Standard & Poor’s Ratings Services has assigned its single-‘B’-minus long-term senior unsecured debt rating to the US$175mn three-year notes issued by the Netherlands-based Alfa-Russia Finance BV and guaranteed jointly and severally by ABH Financial Ltd, based in the British Virgin Islands, and by Alfa Bank (B-/Stable/C).

“The ratings on Alfa Bank reflect the bank’s good business franchise and improved financial profile and product diversification in the context of better prospects for macroeconomic stability in Russia,” says Standard & Poor’s credit analyst Ekaterina Trofimova.

These positive factors are offset by the continued high risk inherent in the Russian economic and banking environment, as well as by the bank’s large single-party concentrations and leveraged financial profile.

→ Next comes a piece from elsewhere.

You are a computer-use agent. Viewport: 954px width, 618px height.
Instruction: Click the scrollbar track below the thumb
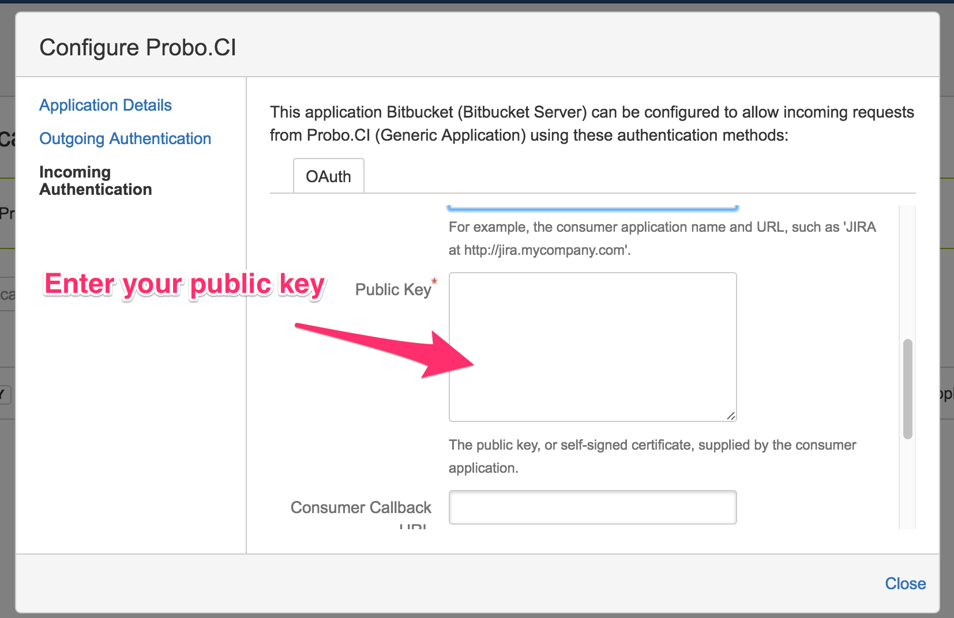point(907,484)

Alfa Bank is one of the five largest Russian banks in terms of breadth of operations and reported assets (US$3.1bn at June 30, 2002). Like other private-sector banks, however, it holds a relatively small market share of less than 5% of total banking assets in the Russian banking system, which is dominated by the state-owned banks, notably Sberbank.

The degree of concentration in the bank’s assets and deposits is high, both within and outside the Alfa Group Consortium (AGC), the financial-industrial group to which Alfa Bank belongs.